What the heck is that ?
Sry i only understand english

- yrelhan4

Ignore the hindi part. Its just the translation of the question.

- anonymous

I ve got d ans.

- yrelhan4

For the first question?

- anonymous

yes

- yrelhan4

Its a. Might me some minor mistake.

- anonymous

Here
Suppose the block has moved a distance x

- anonymous

then at position x balance the forces i.e.
mgsin(-) - umgcos(-) = 0
Integrate this from 0 to x

- anonymous

u get the answer on simplification.

- anonymous

Reply when done

- yrelhan4

Well i get this sin(-)=mu*x^2/2*cos(-)
Doesnt give me the required answer? @lordcyborg

- anonymous

there is no m term on RHS

- anonymous

and u missed an 'x' term on LHS

- yrelhan4

There is. You see the coefficient of friction given is mu=mu(not)*x.
Ah, so we are not balancing forces, we are conserving the work. I get it.
But that still doesnt give me a ?

- anonymous

hey man/woman.................
on integrating u get mgsin(theta)*x=u.mgcos(theta)*(x^2)/2
Cut mg and 'x' on both sides..........
U get the answer........now try it fast

- yrelhan4

Oh. But you cant balance forces for the body to stop right? You have to conserve the work done?

- yrelhan4

When you balance forces, it means there is no acceleration. It doesnt necessarily mean that the body is at rest?
And a man.

- anonymous

lol.........Dont go too deep...........i'm balancing forces when body is at rest

- yrelhan4

I dont think you can balance force for the body to be at rest.

- anonymous

ya we cannot all times.........bt we can

- yrelhan4

Why doesnt conservation of energy give me the answer?

- anonymous

coz u can apply dt when there are conservative forces.......in this case friction is not acting as a conservative force..........Now dont make me bore

- yrelhan4

You can leave if you are getting bored. You chose to answer my question. I didnt tell you to come here and help me. Thank you.

▶ **INFORMATION PROVIDED**
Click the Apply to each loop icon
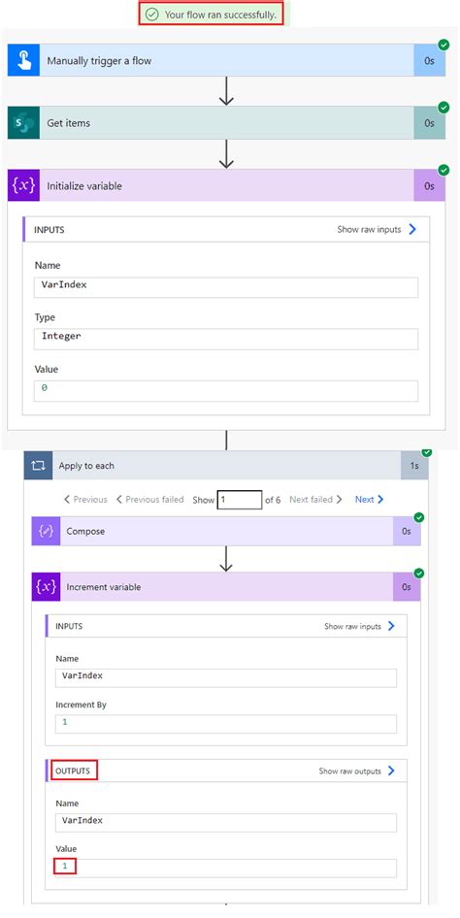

▶ **WHAT YOU WILL DO**
A - Print the forum thread's text from "Oh. But you" up to and including "be at rest.".
B - According to the forum thread, why can conservation of energy not be applied in this case?
C - List every equation written in the forum thread.

▶ **WRITTEN RESPONSES**
A -
Oh. But you cant balance forces for the body to stop right? You have to conserve the work done?

- yrelhan4

When you balance forces, it means there is no acceleration. It doesnt necessarily mean that the body is at rest?
And a man.

- anonymous

lol.........Dont go too deep...........i'm balancing forces when body is at rest

- yrelhan4

I dont think you can balance force for the body to be at rest.

B - Friction is not acting as a conservative force.

C -
mgsin(-) - umgcos(-) = 0
sin(-)=mu*x^2/2*cos(-)
mu=mu(not)*x
mgsin(theta)*x=u.mgcos(theta)*(x^2)/2